Write out all entries word for word.

Provided entries »
※ ※ ※

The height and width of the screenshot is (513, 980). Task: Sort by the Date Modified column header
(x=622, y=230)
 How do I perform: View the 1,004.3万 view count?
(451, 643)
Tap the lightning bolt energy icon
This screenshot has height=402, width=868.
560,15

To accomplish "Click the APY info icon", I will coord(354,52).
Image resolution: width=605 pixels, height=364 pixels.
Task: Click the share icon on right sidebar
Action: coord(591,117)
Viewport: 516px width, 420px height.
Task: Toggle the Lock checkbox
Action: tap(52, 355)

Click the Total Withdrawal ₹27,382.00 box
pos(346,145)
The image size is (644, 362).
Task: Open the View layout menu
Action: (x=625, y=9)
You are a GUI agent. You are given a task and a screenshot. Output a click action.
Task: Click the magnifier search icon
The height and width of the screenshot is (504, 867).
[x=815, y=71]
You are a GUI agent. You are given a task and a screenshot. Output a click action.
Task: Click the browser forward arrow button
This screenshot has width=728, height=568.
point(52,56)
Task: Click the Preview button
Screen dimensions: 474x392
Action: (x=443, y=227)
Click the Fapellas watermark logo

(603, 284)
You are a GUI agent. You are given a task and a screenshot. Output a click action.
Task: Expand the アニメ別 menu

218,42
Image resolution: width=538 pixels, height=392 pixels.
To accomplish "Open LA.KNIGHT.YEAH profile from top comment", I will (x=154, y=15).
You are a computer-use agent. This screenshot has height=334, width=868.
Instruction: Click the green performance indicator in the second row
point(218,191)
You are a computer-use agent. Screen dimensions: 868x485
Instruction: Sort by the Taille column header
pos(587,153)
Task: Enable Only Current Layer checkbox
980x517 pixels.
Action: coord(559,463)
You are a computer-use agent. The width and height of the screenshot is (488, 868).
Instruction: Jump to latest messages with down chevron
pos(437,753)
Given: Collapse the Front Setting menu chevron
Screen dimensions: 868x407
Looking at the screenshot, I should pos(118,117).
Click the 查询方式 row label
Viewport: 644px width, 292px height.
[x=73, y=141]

※ ※ ※

Solved exercise »
The height and width of the screenshot is (513, 980). Task: Sort by the Date Modified column header
(x=622, y=230)
 How do I perform: View the 1,004.3万 view count?
(451, 643)
Tap the lightning bolt energy icon
This screenshot has height=402, width=868.
560,15

To accomplish "Click the APY info icon", I will coord(354,52).
Image resolution: width=605 pixels, height=364 pixels.
Task: Click the share icon on right sidebar
Action: coord(591,117)
Viewport: 516px width, 420px height.
Task: Toggle the Lock checkbox
Action: tap(52, 355)

Click the Total Withdrawal ₹27,382.00 box
pos(346,145)
The image size is (644, 362).
Task: Open the View layout menu
Action: (x=625, y=9)
You are a GUI agent. You are given a task and a screenshot. Output a click action.
Task: Click the magnifier search icon
The height and width of the screenshot is (504, 867).
[x=815, y=71]
You are a GUI agent. You are given a task and a screenshot. Output a click action.
Task: Click the browser forward arrow button
This screenshot has width=728, height=568.
point(52,56)
Task: Click the Preview button
Screen dimensions: 474x392
Action: (x=443, y=227)
Click the Fapellas watermark logo

(603, 284)
You are a GUI agent. You are given a task and a screenshot. Output a click action.
Task: Expand the アニメ別 menu

218,42
Image resolution: width=538 pixels, height=392 pixels.
To accomplish "Open LA.KNIGHT.YEAH profile from top comment", I will (x=154, y=15).
You are a computer-use agent. This screenshot has height=334, width=868.
Instruction: Click the green performance indicator in the second row
point(218,191)
You are a computer-use agent. Screen dimensions: 868x485
Instruction: Sort by the Taille column header
pos(587,153)
Task: Enable Only Current Layer checkbox
980x517 pixels.
Action: coord(559,463)
You are a computer-use agent. The width and height of the screenshot is (488, 868).
Instruction: Jump to latest messages with down chevron
pos(437,753)
Given: Collapse the Front Setting menu chevron
Screen dimensions: 868x407
Looking at the screenshot, I should pos(118,117).
Click the 查询方式 row label
Viewport: 644px width, 292px height.
[x=73, y=141]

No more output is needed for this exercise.